Suddenly the trackway straightened out into a great colonnade that ran due south between trees of yet vaster girth. Igraine felt the man rein in and abide motionless beside her as she held to the stirrup and waited for what next should chance. Silence seemed like depths of black water over them, and they could hear each other take breath like the faint flux and reflux of a sea. Igraine saw the man lift his spear, a dim streak less black than the vault above, and hold it as a sign for her to listen. Her blood began to tingle a very little. There was something far away on the dead, stagnant air, a sort of swirl of sound, shrill and harmonious, like a wind playing through the strings of a harp. It was very gradual, very impalpable. As the volume of it grew it seemed to rush nearer like a wind, to swell into a swaying plaintive song smitten through with the wounded cry of flutes. It gave a notion of wood-fays dancing, of whirling wings and flitting gossamer moonbright in the shadows. Igraine’s blood seemed to spin the faster, and her hand left the stirrup and touched the man’s thigh. He gave never a word or sign in the dark. She spoke to him very softly, very meekly.
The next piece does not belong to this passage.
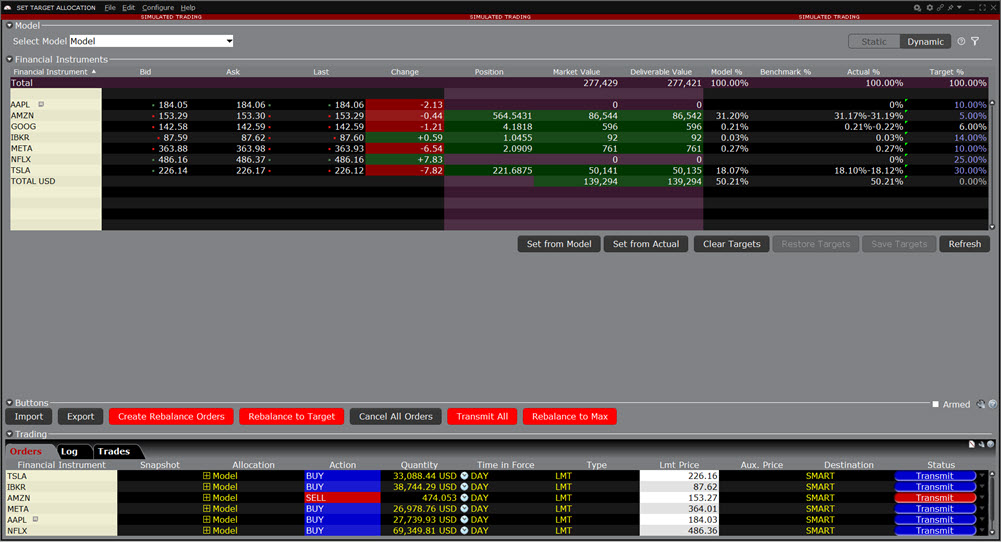Screen dimensions: 1001x542
Task: Click the Set from Actual button
Action: tap(645, 244)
“What place is this, Pelleas?”
She saw him bend slightly in the saddle.
“It is called the Ghost Forest,” he said.
“What are the sounds we hear?”
“Who can tell!”
Igraine had hardly heard him, when a streak of phosphor light flickered among the trees, coming and going incessantly as the great trunks intervened. It neared them in gradual fashion, and then blazed out sudden into the open aisle, a man in armour riding on a great white horse, his harness white as the moon, his face pale and wide-eyed, his hair like a mass of twisted silver wire. A misty glow haloed him round, and though he rode close there seemed no sound at all to mark his passing. As he had come, so he went, with streaks of flickering light that waxed less and less frequent till they died in the dark, and left the place empty as before. Igraine thought the air cold when he had gone.
She felt the black horse move beside her, and they went on as before into the night of the trees. The noise of flute and harp that had ceased awhile bubbled up again quite near, so that it was no longer the ghost of a sound, but noise more definite, more discrete. It had a queer way of dying to a sighing breath, and then gathering gradually into an ascending burst of windy melody. Igraine could almost fancy that she heard the sweep of wings, the soft thrill of silks trailing through the trees, yet the man on the horse said never a word as they went on like a pair of mutes to a grave.
The colonnade opened out abruptly on a great circular clearing in the wood shut in by crowded trunks, its open vault above cut by a dense ring of foliage. A grey light came down from the sky, showing great stones piled one upon another, others fallen and sunk deep in rank grass and brambles. The man halted his horse in the very centre of the clearing, with Igraine beside him, watchful for what should happen, and for the moment when Pelleas should unbend.
Hardly had she looked over the great cromlechs, black and sinister in that solitary wilderness, than the whole wood about them seemed dusted suddenly with points of fire. North, south, east, and west torches and cressets came jerking redly out of the night, flitting behind the trees in a wide circle, gathering nearer and nearer without a sound. They might have been great fireflies playing through the aisles and ways, or goblin lamps carried by fairy folk. Igraine drew very close to the man’s horse for comfort, and looked up to see his face, but found it dark and hidden. Her hand crept up past the horse’s neck, rested on the mane a moment, and ventured yet further to meet the man’s hand, where it gripped the bridle. For a minute they abode thus without a sound, watching the weird torch-dance in the wood.